::: Records for this task :::

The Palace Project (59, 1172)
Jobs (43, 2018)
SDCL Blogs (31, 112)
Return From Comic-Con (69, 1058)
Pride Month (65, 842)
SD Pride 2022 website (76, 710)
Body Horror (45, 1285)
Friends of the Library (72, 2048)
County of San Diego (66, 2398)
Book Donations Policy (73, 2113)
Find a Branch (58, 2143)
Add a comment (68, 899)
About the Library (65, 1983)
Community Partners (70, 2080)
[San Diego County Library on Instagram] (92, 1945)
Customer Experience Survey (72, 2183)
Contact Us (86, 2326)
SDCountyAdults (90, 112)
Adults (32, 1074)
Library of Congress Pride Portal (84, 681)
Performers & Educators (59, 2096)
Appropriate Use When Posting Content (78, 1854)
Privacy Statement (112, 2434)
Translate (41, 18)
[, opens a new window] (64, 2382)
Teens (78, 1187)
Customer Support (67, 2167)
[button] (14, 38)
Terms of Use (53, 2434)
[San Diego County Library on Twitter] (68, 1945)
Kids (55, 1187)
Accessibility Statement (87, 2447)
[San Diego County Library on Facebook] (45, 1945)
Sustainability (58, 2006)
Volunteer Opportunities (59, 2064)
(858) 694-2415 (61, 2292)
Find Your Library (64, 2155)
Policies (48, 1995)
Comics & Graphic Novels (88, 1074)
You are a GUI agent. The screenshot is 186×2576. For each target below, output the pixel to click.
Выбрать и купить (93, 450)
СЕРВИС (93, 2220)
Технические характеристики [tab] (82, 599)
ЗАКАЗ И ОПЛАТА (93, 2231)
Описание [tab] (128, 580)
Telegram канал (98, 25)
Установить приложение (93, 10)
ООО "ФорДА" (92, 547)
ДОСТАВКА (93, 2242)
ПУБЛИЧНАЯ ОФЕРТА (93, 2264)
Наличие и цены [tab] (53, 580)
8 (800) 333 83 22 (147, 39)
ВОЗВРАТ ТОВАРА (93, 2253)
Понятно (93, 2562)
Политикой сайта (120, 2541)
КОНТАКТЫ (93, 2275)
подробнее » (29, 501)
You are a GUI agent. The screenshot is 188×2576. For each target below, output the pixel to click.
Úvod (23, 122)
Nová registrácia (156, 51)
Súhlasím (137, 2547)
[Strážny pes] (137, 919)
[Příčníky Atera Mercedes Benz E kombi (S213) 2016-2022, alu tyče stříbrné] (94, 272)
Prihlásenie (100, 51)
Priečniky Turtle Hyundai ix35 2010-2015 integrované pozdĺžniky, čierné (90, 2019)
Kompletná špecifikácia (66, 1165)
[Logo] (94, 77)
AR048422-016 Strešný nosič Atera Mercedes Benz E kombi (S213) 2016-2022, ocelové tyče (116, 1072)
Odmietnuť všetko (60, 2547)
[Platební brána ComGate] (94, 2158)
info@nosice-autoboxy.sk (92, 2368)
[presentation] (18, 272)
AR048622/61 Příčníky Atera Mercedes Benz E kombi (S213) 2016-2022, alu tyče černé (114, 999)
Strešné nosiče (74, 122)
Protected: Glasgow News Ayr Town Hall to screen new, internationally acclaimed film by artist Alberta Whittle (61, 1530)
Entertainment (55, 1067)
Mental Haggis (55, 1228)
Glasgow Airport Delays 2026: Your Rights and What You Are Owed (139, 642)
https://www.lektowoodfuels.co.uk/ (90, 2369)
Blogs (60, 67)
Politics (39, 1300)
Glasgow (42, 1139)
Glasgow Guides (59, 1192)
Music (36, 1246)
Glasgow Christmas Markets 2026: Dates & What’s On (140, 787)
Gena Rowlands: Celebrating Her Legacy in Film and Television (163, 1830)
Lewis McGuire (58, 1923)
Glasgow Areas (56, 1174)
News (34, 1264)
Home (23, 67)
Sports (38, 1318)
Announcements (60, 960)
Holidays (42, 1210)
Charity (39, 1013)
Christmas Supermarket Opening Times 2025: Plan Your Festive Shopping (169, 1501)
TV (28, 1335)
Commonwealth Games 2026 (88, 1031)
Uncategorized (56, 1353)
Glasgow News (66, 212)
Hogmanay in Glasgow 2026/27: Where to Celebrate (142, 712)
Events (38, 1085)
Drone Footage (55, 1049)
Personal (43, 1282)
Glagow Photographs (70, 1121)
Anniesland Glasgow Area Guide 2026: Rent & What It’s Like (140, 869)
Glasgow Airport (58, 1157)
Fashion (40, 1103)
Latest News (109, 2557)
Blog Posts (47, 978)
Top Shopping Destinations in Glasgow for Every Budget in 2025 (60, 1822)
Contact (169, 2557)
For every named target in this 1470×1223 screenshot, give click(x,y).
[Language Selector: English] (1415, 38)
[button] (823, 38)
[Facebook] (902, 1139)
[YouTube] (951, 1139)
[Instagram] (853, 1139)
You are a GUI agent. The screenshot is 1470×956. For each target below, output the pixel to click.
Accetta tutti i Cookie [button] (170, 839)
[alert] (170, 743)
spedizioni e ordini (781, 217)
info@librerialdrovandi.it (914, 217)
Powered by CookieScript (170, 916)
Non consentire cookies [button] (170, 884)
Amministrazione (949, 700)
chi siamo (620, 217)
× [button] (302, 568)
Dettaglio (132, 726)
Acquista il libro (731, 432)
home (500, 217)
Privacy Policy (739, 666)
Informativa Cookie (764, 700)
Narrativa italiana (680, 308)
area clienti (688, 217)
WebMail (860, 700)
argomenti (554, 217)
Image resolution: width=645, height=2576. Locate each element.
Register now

:::

Task details :: Extract every entry above as it appears.

Answer to this exercise ::
The Palace Project (59, 1172)
Jobs (43, 2018)
SDCL Blogs (31, 112)
Return From Comic-Con (69, 1058)
Pride Month (65, 842)
SD Pride 2022 website (76, 710)
Body Horror (45, 1285)
Friends of the Library (72, 2048)
County of San Diego (66, 2398)
Book Donations Policy (73, 2113)
Find a Branch (58, 2143)
Add a comment (68, 899)
About the Library (65, 1983)
Community Partners (70, 2080)
[San Diego County Library on Instagram] (92, 1945)
Customer Experience Survey (72, 2183)
Contact Us (86, 2326)
SDCountyAdults (90, 112)
Adults (32, 1074)
Library of Congress Pride Portal (84, 681)
Performers & Educators (59, 2096)
Appropriate Use When Posting Content (78, 1854)
Privacy Statement (112, 2434)
Translate (41, 18)
[, opens a new window] (64, 2382)
Teens (78, 1187)
Customer Support (67, 2167)
[button] (14, 38)
Terms of Use (53, 2434)
[San Diego County Library on Twitter] (68, 1945)
Kids (55, 1187)
Accessibility Statement (87, 2447)
[San Diego County Library on Facebook] (45, 1945)
Sustainability (58, 2006)
Volunteer Opportunities (59, 2064)
(858) 694-2415 (61, 2292)
Find Your Library (64, 2155)
Policies (48, 1995)
Comics & Graphic Novels (88, 1074)
You are a GUI agent. The screenshot is 186×2576. For each target below, output the pixel to click.
Выбрать и купить (93, 450)
СЕРВИС (93, 2220)
Технические характеристики [tab] (82, 599)
ЗАКАЗ И ОПЛАТА (93, 2231)
Описание [tab] (128, 580)
Telegram канал (98, 25)
Установить приложение (93, 10)
ООО "ФорДА" (92, 547)
ДОСТАВКА (93, 2242)
ПУБЛИЧНАЯ ОФЕРТА (93, 2264)
Наличие и цены [tab] (53, 580)
8 (800) 333 83 22 (147, 39)
ВОЗВРАТ ТОВАРА (93, 2253)
Понятно (93, 2562)
Политикой сайта (120, 2541)
КОНТАКТЫ (93, 2275)
подробнее » (29, 501)
You are a GUI agent. The screenshot is 188×2576. For each target below, output the pixel to click.
Úvod (23, 122)
Nová registrácia (156, 51)
Súhlasím (137, 2547)
[Strážny pes] (137, 919)
[Příčníky Atera Mercedes Benz E kombi (S213) 2016-2022, alu tyče stříbrné] (94, 272)
Prihlásenie (100, 51)
Priečniky Turtle Hyundai ix35 2010-2015 integrované pozdĺžniky, čierné (90, 2019)
Kompletná špecifikácia (66, 1165)
[Logo] (94, 77)
AR048422-016 Strešný nosič Atera Mercedes Benz E kombi (S213) 2016-2022, ocelové tyče (116, 1072)
Odmietnuť všetko (60, 2547)
[Platební brána ComGate] (94, 2158)
info@nosice-autoboxy.sk (92, 2368)
[presentation] (18, 272)
AR048622/61 Příčníky Atera Mercedes Benz E kombi (S213) 2016-2022, alu tyče černé (114, 999)
Strešné nosiče (74, 122)
Protected: Glasgow News Ayr Town Hall to screen new, internationally acclaimed film by artist Alberta Whittle (61, 1530)
Entertainment (55, 1067)
Mental Haggis (55, 1228)
Glasgow Airport Delays 2026: Your Rights and What You Are Owed (139, 642)
https://www.lektowoodfuels.co.uk/ (90, 2369)
Blogs (60, 67)
Politics (39, 1300)
Glasgow (42, 1139)
Glasgow Guides (59, 1192)
Music (36, 1246)
Glasgow Christmas Markets 2026: Dates & What’s On (140, 787)
Gena Rowlands: Celebrating Her Legacy in Film and Television (163, 1830)
Lewis McGuire (58, 1923)
Glasgow Areas (56, 1174)
News (34, 1264)
Home (23, 67)
Sports (38, 1318)
Announcements (60, 960)
Holidays (42, 1210)
Charity (39, 1013)
Christmas Supermarket Opening Times 2025: Plan Your Festive Shopping (169, 1501)
TV (28, 1335)
Commonwealth Games 2026 (88, 1031)
Uncategorized (56, 1353)
Glasgow News (66, 212)
Hogmanay in Glasgow 2026/27: Where to Celebrate (142, 712)
Events (38, 1085)
Drone Footage (55, 1049)
Personal (43, 1282)
Glagow Photographs (70, 1121)
Anniesland Glasgow Area Guide 2026: Rent & What It’s Like (140, 869)
Glasgow Airport (58, 1157)
Fashion (40, 1103)
Latest News (109, 2557)
Blog Posts (47, 978)
Top Shopping Destinations in Glasgow for Every Budget in 2025 (60, 1822)
Contact (169, 2557)
For every named target in this 1470×1223 screenshot, give click(x,y).
[Language Selector: English] (1415, 38)
[button] (823, 38)
[Facebook] (902, 1139)
[YouTube] (951, 1139)
[Instagram] (853, 1139)
You are a GUI agent. The screenshot is 1470×956. For each target below, output the pixel to click.
Accetta tutti i Cookie [button] (170, 839)
[alert] (170, 743)
spedizioni e ordini (781, 217)
info@librerialdrovandi.it (914, 217)
Powered by CookieScript (170, 916)
Non consentire cookies [button] (170, 884)
Amministrazione (949, 700)
chi siamo (620, 217)
× [button] (302, 568)
Dettaglio (132, 726)
Acquista il libro (731, 432)
home (500, 217)
Privacy Policy (739, 666)
Informativa Cookie (764, 700)
Narrativa italiana (680, 308)
area clienti (688, 217)
WebMail (860, 700)
argomenti (554, 217)
Image resolution: width=645, height=2576. Locate each element.
Register now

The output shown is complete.